Sensismo o Sexismo.-

Nací el mismo día que Alberto Lista, aunque él unos años antes y en Sevilla. En absoluto romántico y además sacerdote, a veces incluso sensista, rebelde, adelantado y gran desconocido. “Tres cosas hay que examinar en el lenguaje: Sus elementos, su construcción y su prosodia”. Recuerdo a mi padre mosquearse comentando aquel día en que cambiaron el nombre de su calle, no porque tuviera nada en contra de Ortega, al contrario, sino porque a un cura con ideas comunistas alguien tremendamente inculto lo había denostado con impunidad sólo por el hecho de que opinaba que había que empezar por estudiar a los clásicos y porque había elegido el hábito como ropa de andar por casa. Y así, en veinte segundos, con un desconocimiento total y absoluto de la realidad mundana, el prejuicio y la idea preconcebida pasean del brazo de nuevo como signo inequívoco del devenir de los tiempos.
Y es que en ocasiones las cosas y las personas no son lo que parecen, sino sólo el reflejo de aquello que el resto de los mortales piensa sobre ellos.

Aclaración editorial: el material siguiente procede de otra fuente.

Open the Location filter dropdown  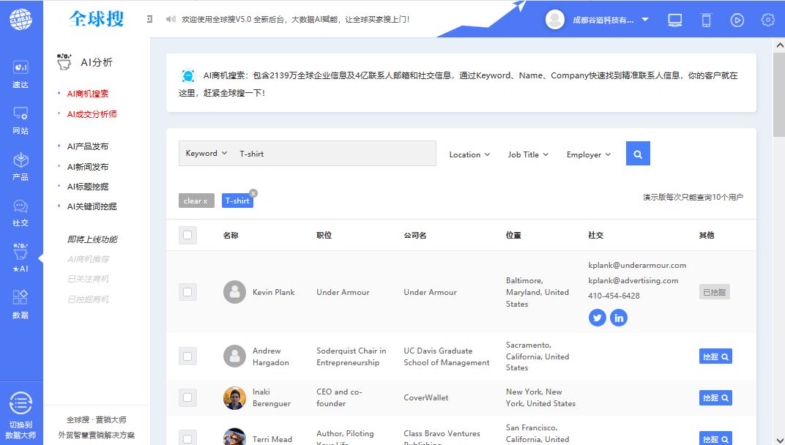[x=469, y=154]
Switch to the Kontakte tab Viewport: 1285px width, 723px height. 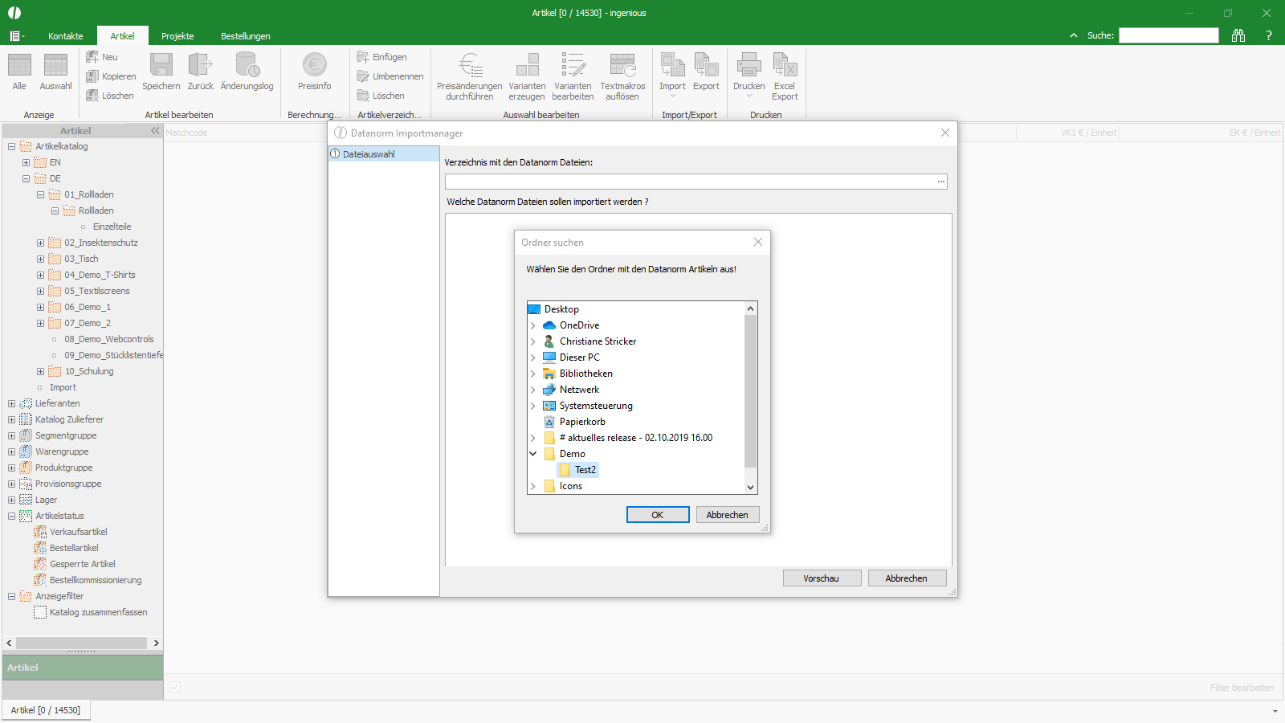pyautogui.click(x=65, y=36)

Cuando en una entrevista para trabajar en Gran Bretaña me pidieron que hablase de Ramón y Cajal aquel puesto estaba dado de antemano y me observaron las piernas y la postura con benevolencia, como si en España los médicos nos dedicáramos al cultivo de la berza. “Me vuelvo a mi casa”, pensé. “La cuna de la democracia ni acuna ni democratiza”. Eso sí, con tacones, moñete y traje de chaqueta se impresiona mucho, y si se habla de la primera motoneurona y de sus sinapsis más todavía.

Aguanté unas diez interlocuciones similares los quince días siguientes y tras visitar el Cuttysark (antes de que se quemara, precioso, por cierto), observar las cabezas de los ciervos de Greenwich Village a treinta pasos, la marca del meridiano y tomarme un té con tarta de manzana en un comedor supercursilón de faldillas ideales color rosa palo y flores estampadas en azul, me cogí mi trenecito precioso de cristal de los “Docks” para volver a mi colegio mayor de High Street Kensington, con mis “monjitas”. Y ya en el metro de la “Circle line” un caballero de la “city”, bien ‘plantao’, todo elegante con su chaleco, su cartera de piel y su relojito de bolsillo pretendió invitarme a un café (monilla que iba la menda a la entrevista, tapadita con esmero por Margarita Nuez, regalo de mi madre y abrigo que antes fue suyo) y yo, que me acordaba del comentario jocoso familiar de que estos individuos no suelen llevar calzoncillos (o solían) pensé para mis adentros “¡un café sin ropa interior masculina!, ¡ni loca!”. El caso es que después me arrepentí. La fidelidad es lo que tiene, que te atocina con armonía. ¡Estos colegios clásicos tan repletos de prejuicios!. ¡Ay, Señor, Señor!. ¡Dónde vamos a llegar!.